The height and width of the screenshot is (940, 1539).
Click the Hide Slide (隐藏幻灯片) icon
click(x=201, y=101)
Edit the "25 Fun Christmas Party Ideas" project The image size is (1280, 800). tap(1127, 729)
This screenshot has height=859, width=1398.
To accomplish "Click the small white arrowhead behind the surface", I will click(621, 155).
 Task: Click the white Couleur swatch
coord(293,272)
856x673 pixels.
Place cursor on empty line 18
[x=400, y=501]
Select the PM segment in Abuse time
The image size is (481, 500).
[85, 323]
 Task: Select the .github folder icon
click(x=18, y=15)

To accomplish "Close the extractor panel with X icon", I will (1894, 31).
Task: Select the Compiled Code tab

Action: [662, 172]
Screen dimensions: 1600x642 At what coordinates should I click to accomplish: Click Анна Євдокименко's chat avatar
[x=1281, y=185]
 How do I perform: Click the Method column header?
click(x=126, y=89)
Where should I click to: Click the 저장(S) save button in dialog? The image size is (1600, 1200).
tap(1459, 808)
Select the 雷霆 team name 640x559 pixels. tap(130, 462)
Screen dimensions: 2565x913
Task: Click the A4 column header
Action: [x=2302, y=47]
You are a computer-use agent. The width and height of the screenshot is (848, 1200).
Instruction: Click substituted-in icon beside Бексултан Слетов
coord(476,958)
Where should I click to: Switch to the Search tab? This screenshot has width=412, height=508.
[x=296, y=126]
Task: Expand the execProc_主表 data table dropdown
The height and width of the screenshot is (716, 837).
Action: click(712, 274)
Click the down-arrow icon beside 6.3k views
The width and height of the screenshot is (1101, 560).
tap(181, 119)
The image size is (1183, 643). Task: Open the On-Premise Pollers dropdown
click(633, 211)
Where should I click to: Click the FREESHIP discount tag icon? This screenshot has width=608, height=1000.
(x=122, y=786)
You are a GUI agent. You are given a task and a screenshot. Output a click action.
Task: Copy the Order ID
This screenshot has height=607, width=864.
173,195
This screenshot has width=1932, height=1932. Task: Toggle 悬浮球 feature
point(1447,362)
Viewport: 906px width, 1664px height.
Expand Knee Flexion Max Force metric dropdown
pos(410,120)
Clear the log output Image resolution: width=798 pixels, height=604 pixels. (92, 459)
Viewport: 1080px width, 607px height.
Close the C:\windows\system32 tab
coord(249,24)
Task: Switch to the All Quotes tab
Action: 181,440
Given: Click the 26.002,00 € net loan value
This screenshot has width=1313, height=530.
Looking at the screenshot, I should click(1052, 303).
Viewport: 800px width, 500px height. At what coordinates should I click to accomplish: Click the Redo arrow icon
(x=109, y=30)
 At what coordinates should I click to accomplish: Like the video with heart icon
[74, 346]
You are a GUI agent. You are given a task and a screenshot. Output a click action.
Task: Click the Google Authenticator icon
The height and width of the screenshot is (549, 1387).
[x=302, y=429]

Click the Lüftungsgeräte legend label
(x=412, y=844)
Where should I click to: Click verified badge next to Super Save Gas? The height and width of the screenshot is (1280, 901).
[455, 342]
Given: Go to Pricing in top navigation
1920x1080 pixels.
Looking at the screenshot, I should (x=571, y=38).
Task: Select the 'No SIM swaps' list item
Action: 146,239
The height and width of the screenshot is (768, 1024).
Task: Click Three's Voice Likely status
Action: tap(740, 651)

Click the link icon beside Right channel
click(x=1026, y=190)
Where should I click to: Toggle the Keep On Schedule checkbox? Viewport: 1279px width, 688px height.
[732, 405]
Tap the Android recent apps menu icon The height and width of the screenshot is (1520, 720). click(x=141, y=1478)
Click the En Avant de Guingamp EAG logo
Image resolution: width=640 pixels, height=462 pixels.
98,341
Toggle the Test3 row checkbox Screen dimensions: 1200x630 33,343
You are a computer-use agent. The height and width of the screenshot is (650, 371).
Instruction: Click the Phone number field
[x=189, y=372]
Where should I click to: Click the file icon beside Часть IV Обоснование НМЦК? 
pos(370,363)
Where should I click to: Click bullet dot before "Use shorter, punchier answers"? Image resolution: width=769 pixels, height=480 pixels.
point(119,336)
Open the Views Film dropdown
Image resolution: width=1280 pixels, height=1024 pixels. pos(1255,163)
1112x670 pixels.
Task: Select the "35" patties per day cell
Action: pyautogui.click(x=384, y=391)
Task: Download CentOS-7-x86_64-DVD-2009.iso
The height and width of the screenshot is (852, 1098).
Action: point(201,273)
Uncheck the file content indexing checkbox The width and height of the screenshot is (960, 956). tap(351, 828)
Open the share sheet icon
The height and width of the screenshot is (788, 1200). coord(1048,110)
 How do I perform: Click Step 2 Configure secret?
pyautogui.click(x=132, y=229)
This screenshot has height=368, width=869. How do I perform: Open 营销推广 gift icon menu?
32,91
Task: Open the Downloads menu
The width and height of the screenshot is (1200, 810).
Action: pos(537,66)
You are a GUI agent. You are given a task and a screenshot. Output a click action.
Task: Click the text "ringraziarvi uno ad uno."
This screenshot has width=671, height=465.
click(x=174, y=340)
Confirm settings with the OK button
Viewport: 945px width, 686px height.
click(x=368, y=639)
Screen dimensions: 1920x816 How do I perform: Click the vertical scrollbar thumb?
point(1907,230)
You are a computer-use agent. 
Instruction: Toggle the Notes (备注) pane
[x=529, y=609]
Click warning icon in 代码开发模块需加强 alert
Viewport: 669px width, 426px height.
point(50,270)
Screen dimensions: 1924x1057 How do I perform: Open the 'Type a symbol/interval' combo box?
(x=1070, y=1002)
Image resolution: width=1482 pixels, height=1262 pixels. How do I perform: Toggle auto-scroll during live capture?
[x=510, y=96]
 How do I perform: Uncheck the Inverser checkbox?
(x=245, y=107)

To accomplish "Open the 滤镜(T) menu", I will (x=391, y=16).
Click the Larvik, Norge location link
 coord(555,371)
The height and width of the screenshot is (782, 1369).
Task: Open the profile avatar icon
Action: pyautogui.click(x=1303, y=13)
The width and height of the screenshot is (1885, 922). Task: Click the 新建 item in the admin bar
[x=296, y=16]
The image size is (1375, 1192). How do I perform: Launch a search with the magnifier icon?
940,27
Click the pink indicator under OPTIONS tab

**TASK TO COMPLETE:** Complete, exact output of the records is expected.

**TASK OUTPUT:**
The height and width of the screenshot is (940, 1539).
Click the Hide Slide (隐藏幻灯片) icon
click(x=201, y=101)
Edit the "25 Fun Christmas Party Ideas" project The image size is (1280, 800). tap(1127, 729)
This screenshot has height=859, width=1398.
To accomplish "Click the small white arrowhead behind the surface", I will click(621, 155).
 Task: Click the white Couleur swatch
coord(293,272)
856x673 pixels.
Place cursor on empty line 18
[x=400, y=501]
Select the PM segment in Abuse time
The image size is (481, 500).
[85, 323]
 Task: Select the .github folder icon
click(x=18, y=15)

To accomplish "Close the extractor panel with X icon", I will (1894, 31).
Task: Select the Compiled Code tab

Action: [662, 172]
Screen dimensions: 1600x642 At what coordinates should I click to accomplish: Click Анна Євдокименко's chat avatar
[x=1281, y=185]
 How do I perform: Click the Method column header?
click(x=126, y=89)
Where should I click to: Click the 저장(S) save button in dialog? The image size is (1600, 1200).
tap(1459, 808)
Select the 雷霆 team name 640x559 pixels. tap(130, 462)
Screen dimensions: 2565x913
Task: Click the A4 column header
Action: [x=2302, y=47]
You are a computer-use agent. The width and height of the screenshot is (848, 1200).
Instruction: Click substituted-in icon beside Бексултан Слетов
coord(476,958)
Where should I click to: Switch to the Search tab? This screenshot has width=412, height=508.
[x=296, y=126]
Task: Expand the execProc_主表 data table dropdown
The height and width of the screenshot is (716, 837).
Action: click(712, 274)
Click the down-arrow icon beside 6.3k views
The width and height of the screenshot is (1101, 560).
tap(181, 119)
The image size is (1183, 643). Task: Open the On-Premise Pollers dropdown
click(633, 211)
Where should I click to: Click the FREESHIP discount tag icon? This screenshot has width=608, height=1000.
(x=122, y=786)
You are a GUI agent. You are given a task and a screenshot. Output a click action.
Task: Copy the Order ID
This screenshot has height=607, width=864.
173,195
This screenshot has width=1932, height=1932. Task: Toggle 悬浮球 feature
point(1447,362)
Viewport: 906px width, 1664px height.
Expand Knee Flexion Max Force metric dropdown
pos(410,120)
Clear the log output Image resolution: width=798 pixels, height=604 pixels. (92, 459)
Viewport: 1080px width, 607px height.
Close the C:\windows\system32 tab
coord(249,24)
Task: Switch to the All Quotes tab
Action: 181,440
Given: Click the 26.002,00 € net loan value
This screenshot has width=1313, height=530.
Looking at the screenshot, I should click(1052, 303).
Viewport: 800px width, 500px height. At what coordinates should I click to accomplish: Click the Redo arrow icon
(x=109, y=30)
 At what coordinates should I click to accomplish: Like the video with heart icon
[74, 346]
You are a GUI agent. You are given a task and a screenshot. Output a click action.
Task: Click the Google Authenticator icon
The height and width of the screenshot is (549, 1387).
[x=302, y=429]

Click the Lüftungsgeräte legend label
(x=412, y=844)
Where should I click to: Click verified badge next to Super Save Gas? The height and width of the screenshot is (1280, 901).
[455, 342]
Given: Go to Pricing in top navigation
1920x1080 pixels.
Looking at the screenshot, I should (x=571, y=38).
Task: Select the 'No SIM swaps' list item
Action: 146,239
The height and width of the screenshot is (768, 1024).
Task: Click Three's Voice Likely status
Action: tap(740, 651)

Click the link icon beside Right channel
click(x=1026, y=190)
Where should I click to: Toggle the Keep On Schedule checkbox? Viewport: 1279px width, 688px height.
[732, 405]
Tap the Android recent apps menu icon The height and width of the screenshot is (1520, 720). click(x=141, y=1478)
Click the En Avant de Guingamp EAG logo
Image resolution: width=640 pixels, height=462 pixels.
98,341
Toggle the Test3 row checkbox Screen dimensions: 1200x630 33,343
You are a computer-use agent. The height and width of the screenshot is (650, 371).
Instruction: Click the Phone number field
[x=189, y=372]
Where should I click to: Click the file icon beside Часть IV Обоснование НМЦК? 
pos(370,363)
Where should I click to: Click bullet dot before "Use shorter, punchier answers"? Image resolution: width=769 pixels, height=480 pixels.
point(119,336)
Open the Views Film dropdown
Image resolution: width=1280 pixels, height=1024 pixels. pos(1255,163)
1112x670 pixels.
Task: Select the "35" patties per day cell
Action: pyautogui.click(x=384, y=391)
Task: Download CentOS-7-x86_64-DVD-2009.iso
The height and width of the screenshot is (852, 1098).
Action: point(201,273)
Uncheck the file content indexing checkbox The width and height of the screenshot is (960, 956). tap(351, 828)
Open the share sheet icon
The height and width of the screenshot is (788, 1200). coord(1048,110)
 How do I perform: Click Step 2 Configure secret?
pyautogui.click(x=132, y=229)
This screenshot has height=368, width=869. How do I perform: Open 营销推广 gift icon menu?
32,91
Task: Open the Downloads menu
The width and height of the screenshot is (1200, 810).
Action: pos(537,66)
You are a GUI agent. You are given a task and a screenshot. Output a click action.
Task: Click the text "ringraziarvi uno ad uno."
This screenshot has width=671, height=465.
click(x=174, y=340)
Confirm settings with the OK button
Viewport: 945px width, 686px height.
click(x=368, y=639)
Screen dimensions: 1920x816 How do I perform: Click the vertical scrollbar thumb?
point(1907,230)
You are a computer-use agent. 
Instruction: Toggle the Notes (备注) pane
[x=529, y=609]
Click warning icon in 代码开发模块需加强 alert
Viewport: 669px width, 426px height.
point(50,270)
Screen dimensions: 1924x1057 How do I perform: Open the 'Type a symbol/interval' combo box?
(x=1070, y=1002)
Image resolution: width=1482 pixels, height=1262 pixels. How do I perform: Toggle auto-scroll during live capture?
[x=510, y=96]
 How do I perform: Uncheck the Inverser checkbox?
(x=245, y=107)

To accomplish "Open the 滤镜(T) menu", I will (x=391, y=16).
Click the Larvik, Norge location link
 coord(555,371)
The height and width of the screenshot is (782, 1369).
Task: Open the profile avatar icon
Action: pyautogui.click(x=1303, y=13)
The width and height of the screenshot is (1885, 922). Task: Click the 新建 item in the admin bar
[x=296, y=16]
The image size is (1375, 1192). How do I perform: Launch a search with the magnifier icon?
940,27
Click the pink indicator under OPTIONS tab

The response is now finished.